Мелкая раз в полгода разрешала себе схомячить бургер, и мы из театра пошли поесть. Дашка что-то рассказывала, а у меня перед глазами стояла девушка в черном платье, вертящаяся на одной ноге. И не свалилась, надо же. Мне вообще показалось сначала, что это королева лебединая. Похожи они были, но в глазах у черной искорки какие-то вспыхивали. Мне от них жарко стало.
– Дашка, слышь, а кто играл черную лебедиху? Ну, и белую? Кто они?
– Сём, ты че-е-его, – у мелкой от смеха кола пошла носом. – Партию Одетты и Одиллии одна девушка танцует всегда! Ну, или почти всегда!
Я аж подавился. Не знаю почему.
Дашка еще трещала что-то, о движениях, о совей преподше, о нарядах. А меня как будто по башке чем-то огрели. Сижу вроде рядом, а ни черта не слышу. В ушах звенит и все.
– А ты знаешь ее? Ну, эту черно-белую лебедиху? – спросил я снова, когда мы уже спускались в метро.
Мелкая посмотрела на меня, ехидно прищурившись. И где манеру-то такую взяла? Совсем как мать делает уже. Мне аж не по себе стало. Скоро обе меня строить будут. И почему она так быстро растет? Раньше моим другом была, а теперь, выходит, маминой подружкой станет?
Дашка схватила меня ледяной ладошкой за руку, и давай подбородком тыкать куда-то наверх. Глазищи огромные, то ли испугалась, то ли еще чего.
Я резко обернулся и увидел девушку, ехавшую на эскалаторе сразу за мной. Ну, ничего особенного в ней не было. Волосы красивые, волнистые. Наушники тонкие торчат, шарф огроменный.
Она как будто почувствовала, что кто-то на нее пялится, и как зыркнет на меня. Я резко отвернулся, как ошпаренный. Глаза, глаза! Печальные, сосредоточенные. Вот что что, а их я точно рассмотрел.
– Она? – одними губами спросил я у Дашки.
А самого аж колотит. Что за фигня? От мамы, что ли, заразился?
Мелкая быстро-быстро закивала. У нее от восторга аж пятна на щеках выступили.
Мы спустились, зашли в вагон, боясь обернуться. А тут я боковым зрением вижу, что она за нами запрыгнула. Успела проскользнуть, пока двери не закрылись. А у меня коленки чего-то задрожали.
– Дашка, слышь, – зашептал я, нависнув над мелкой, – иди, подойди к ней. Автограф там возьми или телефон.
– Сём, ты чего, дурак? – мелкая глаза выпучила. – Я стесняюсь, я не пойду. Иди сам для меня автограф возьми. Ты же старший брат, Сёма!

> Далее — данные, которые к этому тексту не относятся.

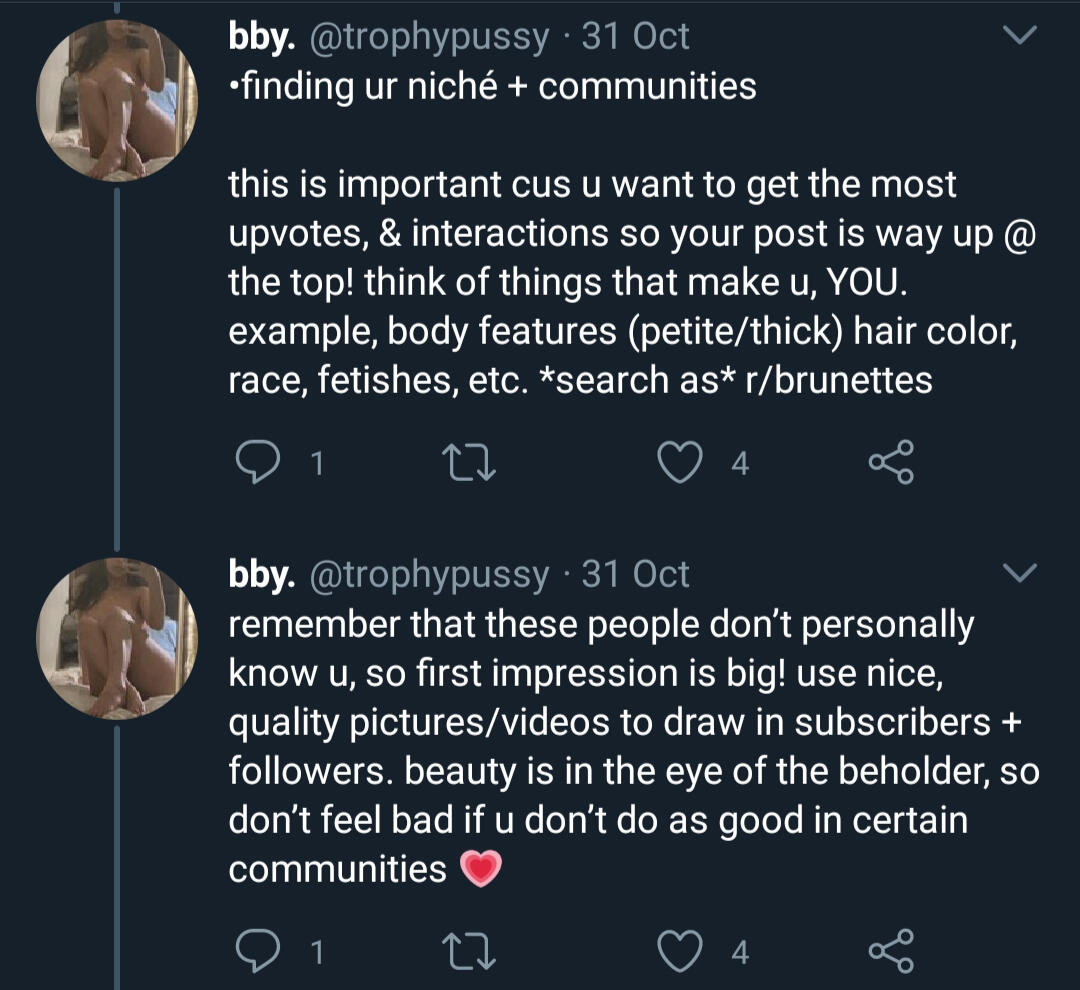Screen dimensions: 1080x990
Task: Retweet the "finding ur niché + communities" tweet
Action: point(466,464)
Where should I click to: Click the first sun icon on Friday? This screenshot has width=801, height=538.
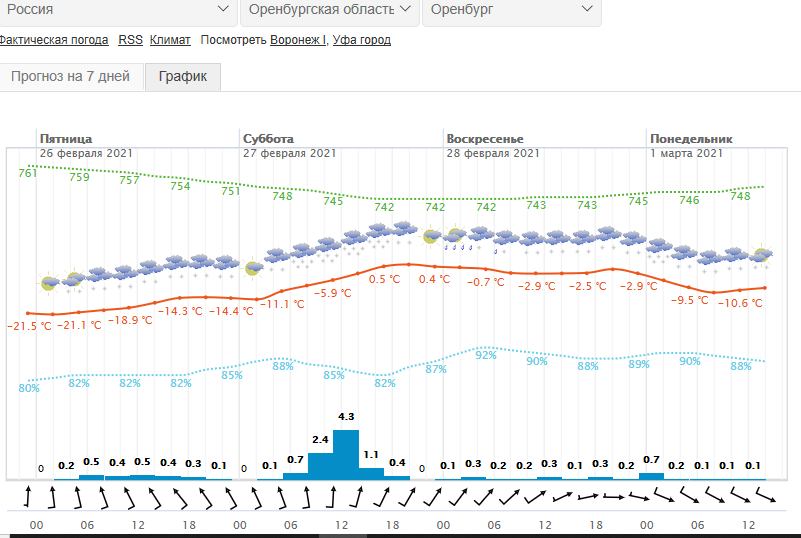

– И че, что старший? Дашка, ну она же тебе нравится, ну! Иди, а то она выйдет сейчас! – я подтолкнул мелкую в сторону балерины.
– Сёма! Отвянь! Я маме расскажу, что ты не взрослый совсем!
– Дашка! Ну, че ты! Ну, подойди!
Вагон остановился. И сердце у меня как будто тоже. А вдруг, выйдет сейчас и исчезнет? Но она осталась стоять. Такая прямая, как струнка. И волосы у нее красивые. Только из-за них я ее не узнал сразу.
Я прогладил джинсы мокрыми ладонями и сделал пару шагов в ее сторону и замер. Уставился на карту метро, как дурак. Мелкая яростно замахала руками, мол, иди уже, иди!
– Э-э-э-э, драсьте! – я тронул ее за плечо и резко одернул руку. Как будто испугался, что могу ей что-то сломать своей несуразной лапищей.